The main focus of lawmakers, medical professionals and educators regarding substance abuse has been on the opiate epidemic in the United States lately. For good reason too, because every day 44 people die from an overdose of prescription painkillers, and the rising number of heroin-related deaths is equally as alarming.
However, because all the attention has been on preventing these from occurring, people have ignored another silent killer. Benzodiazepines like Xanax or Klonopin have been killing people at a rate increase that is beginning to surpass even prescription painkillers, according to a recent study published in the American Journal of Public Health.
“We found that the death rate from overdoses involving benzodiazepines, also known as ‘benzos’, has increased more than four-fold since 1996 – a public health problem that has gone under the radar,” commented Dr. Marcus Bachhuber of the Albert Einstein College of Medicine in New York.
Dr. Bachhuber led a team of researchers in investigating the rising amount of benzodiazepine overdoses by compiling several large surveys that were conducted on prescription trends and overdose fatalities. They quickly found that the amount of benzos that were being prescribed had increased significantly over the years. This was an important discovery because it shows that doctors are relying on the drugs to handle their patients’ symptoms despite the very real possibility of addiction and subsequent overdose.
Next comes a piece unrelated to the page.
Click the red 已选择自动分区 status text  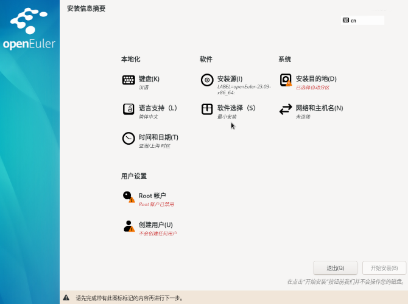click(x=312, y=88)
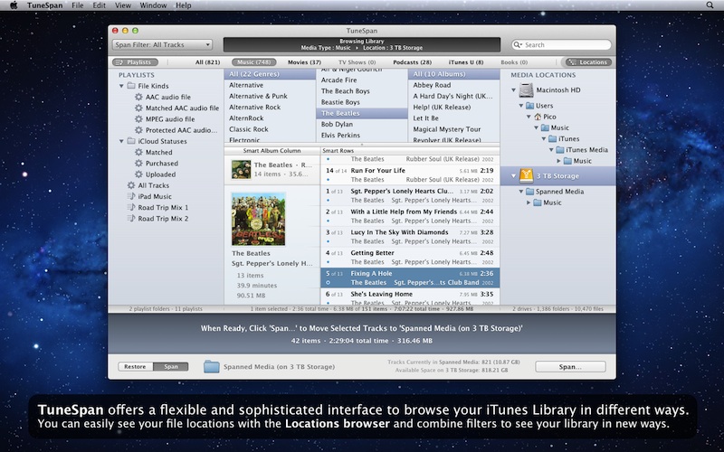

Typically, benzodiazepines are prescribed to address anxiety disorders and other serious problems. However, the pills are extremely addictive and can cause an even more intense level of anxiety or bring on seizures if the person has a sudden cessation of use. These dangerous symptoms often cause people to continue using more and more of the pills, and a growing number are experiencing benzodiazepine overdoses. Their level of danger increases when combined with one or more additional substances, such as alcohol or other prescription drugs.
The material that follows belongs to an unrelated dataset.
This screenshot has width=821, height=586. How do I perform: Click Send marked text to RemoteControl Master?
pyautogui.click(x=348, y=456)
Physicians are being pressed to review their prescribing practices given the number of prescription drug problems in the country, and it would be extremely helpful if the U.S. followed suit of other modern nations and disallowed drug companies to market prescriptions directly to consumers. Understanding the trends of abuse and overdoses is vital when it comes to saving lives and preventing undo harm to patients and their families.